Proxima Centauri caused a stir in August 2016 when astronomers at the European Southern Observatory (ESO) discovered an exoplanet about as massive as Earth and orbiting the star in the habitable zone. This makes it theoretically possible for liquid water to exist on it - an important prerequisite for life, at least on earth.

“This find also animated us to think about possible trajectories to this star with a subsequent park orbit around its planet,” says René Heller. The Max Planck researcher and his colleague propose another change for the strategy of the Starshot project: Instead of a huge energy-guzzling laser, solar radiation could also be used to accelerate a nanoprobe out of the planetary system. "To do this, it would have to approach the sun within about five solar radii so that it can get the necessary thrust from there," says Heller.

The two astronomers are already in contact with the participants in the Starshot project. "Together with the scientists and strategists from Breakthrough Starshot, we are considering whether our new idea could have an impact on Starshot or a follow-up mission," says Heller.
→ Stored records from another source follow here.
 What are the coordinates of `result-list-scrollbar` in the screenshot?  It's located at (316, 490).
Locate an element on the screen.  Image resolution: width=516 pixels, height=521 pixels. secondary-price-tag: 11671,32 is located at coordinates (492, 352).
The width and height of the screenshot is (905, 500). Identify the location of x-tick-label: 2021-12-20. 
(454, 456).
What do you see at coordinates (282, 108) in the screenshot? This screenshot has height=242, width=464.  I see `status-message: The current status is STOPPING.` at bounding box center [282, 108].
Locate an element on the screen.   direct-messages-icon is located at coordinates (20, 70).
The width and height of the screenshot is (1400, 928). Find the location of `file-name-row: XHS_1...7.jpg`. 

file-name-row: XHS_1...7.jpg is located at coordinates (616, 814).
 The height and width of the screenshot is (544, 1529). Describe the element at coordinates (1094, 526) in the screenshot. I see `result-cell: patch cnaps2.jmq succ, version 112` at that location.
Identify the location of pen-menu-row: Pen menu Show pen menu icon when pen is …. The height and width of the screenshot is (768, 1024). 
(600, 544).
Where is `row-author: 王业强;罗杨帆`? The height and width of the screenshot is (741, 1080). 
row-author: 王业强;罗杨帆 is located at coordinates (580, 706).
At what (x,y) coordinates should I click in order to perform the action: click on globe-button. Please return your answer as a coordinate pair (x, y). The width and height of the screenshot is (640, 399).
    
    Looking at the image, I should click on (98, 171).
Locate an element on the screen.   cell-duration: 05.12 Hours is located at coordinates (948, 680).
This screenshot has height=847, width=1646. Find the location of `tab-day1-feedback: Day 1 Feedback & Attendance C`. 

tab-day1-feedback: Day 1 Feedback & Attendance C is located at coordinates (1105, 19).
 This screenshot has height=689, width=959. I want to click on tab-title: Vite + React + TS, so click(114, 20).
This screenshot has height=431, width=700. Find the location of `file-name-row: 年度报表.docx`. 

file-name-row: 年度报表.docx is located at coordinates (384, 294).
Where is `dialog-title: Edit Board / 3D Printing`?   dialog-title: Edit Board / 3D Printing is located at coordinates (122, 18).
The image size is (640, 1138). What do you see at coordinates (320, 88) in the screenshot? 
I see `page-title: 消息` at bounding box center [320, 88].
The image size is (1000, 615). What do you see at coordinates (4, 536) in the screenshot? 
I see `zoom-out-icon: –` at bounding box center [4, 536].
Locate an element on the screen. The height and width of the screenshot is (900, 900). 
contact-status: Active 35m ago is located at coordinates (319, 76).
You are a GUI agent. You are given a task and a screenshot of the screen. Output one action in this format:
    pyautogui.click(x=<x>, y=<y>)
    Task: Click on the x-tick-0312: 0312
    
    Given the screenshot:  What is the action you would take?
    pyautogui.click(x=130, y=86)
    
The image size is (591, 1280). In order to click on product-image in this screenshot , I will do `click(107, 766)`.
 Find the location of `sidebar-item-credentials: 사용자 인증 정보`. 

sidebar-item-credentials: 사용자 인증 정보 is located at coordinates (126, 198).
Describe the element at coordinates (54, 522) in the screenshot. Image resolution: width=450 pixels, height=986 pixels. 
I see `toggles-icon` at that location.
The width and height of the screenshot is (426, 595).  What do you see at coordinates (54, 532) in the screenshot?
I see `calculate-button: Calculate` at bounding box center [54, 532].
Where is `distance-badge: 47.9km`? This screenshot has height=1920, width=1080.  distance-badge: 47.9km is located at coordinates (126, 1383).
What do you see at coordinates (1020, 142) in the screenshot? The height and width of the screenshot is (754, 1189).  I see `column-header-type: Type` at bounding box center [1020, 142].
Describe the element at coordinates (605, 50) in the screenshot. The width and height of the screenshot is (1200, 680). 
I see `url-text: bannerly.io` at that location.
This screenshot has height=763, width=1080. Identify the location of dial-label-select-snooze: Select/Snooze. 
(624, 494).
Although the new scenario described is based on a mathematical study and computer simulations, there are already ideas for the required hardware: "The sail could consist of graphene, an extremely thin and light, but mega-tear-resistant carbon film," says René Heller. The film would have to withstand the harsh conditions on the trip and the heat close to the star.

Optics and electronics would have to be tiny. But: If you remove all the parts that are unimportant for the function of a modern smartphone, “only a few grams of function-relevant technology remain.” In addition, the lightweight space sail would have to navigate independently and transmit its measurements to earth by laser. For this it needed energy that it could possibly harvest from the star radiation.

Breakthrough Starshot therefore poses extreme challenges for researchers, which so far can only be solved theoretically. Nevertheless: "Many great visions in human history had to struggle with almost insurmountable hurdles," says Heller. "And now we are approaching an age in which people can leave their own star system and explore extrasolar planets up close."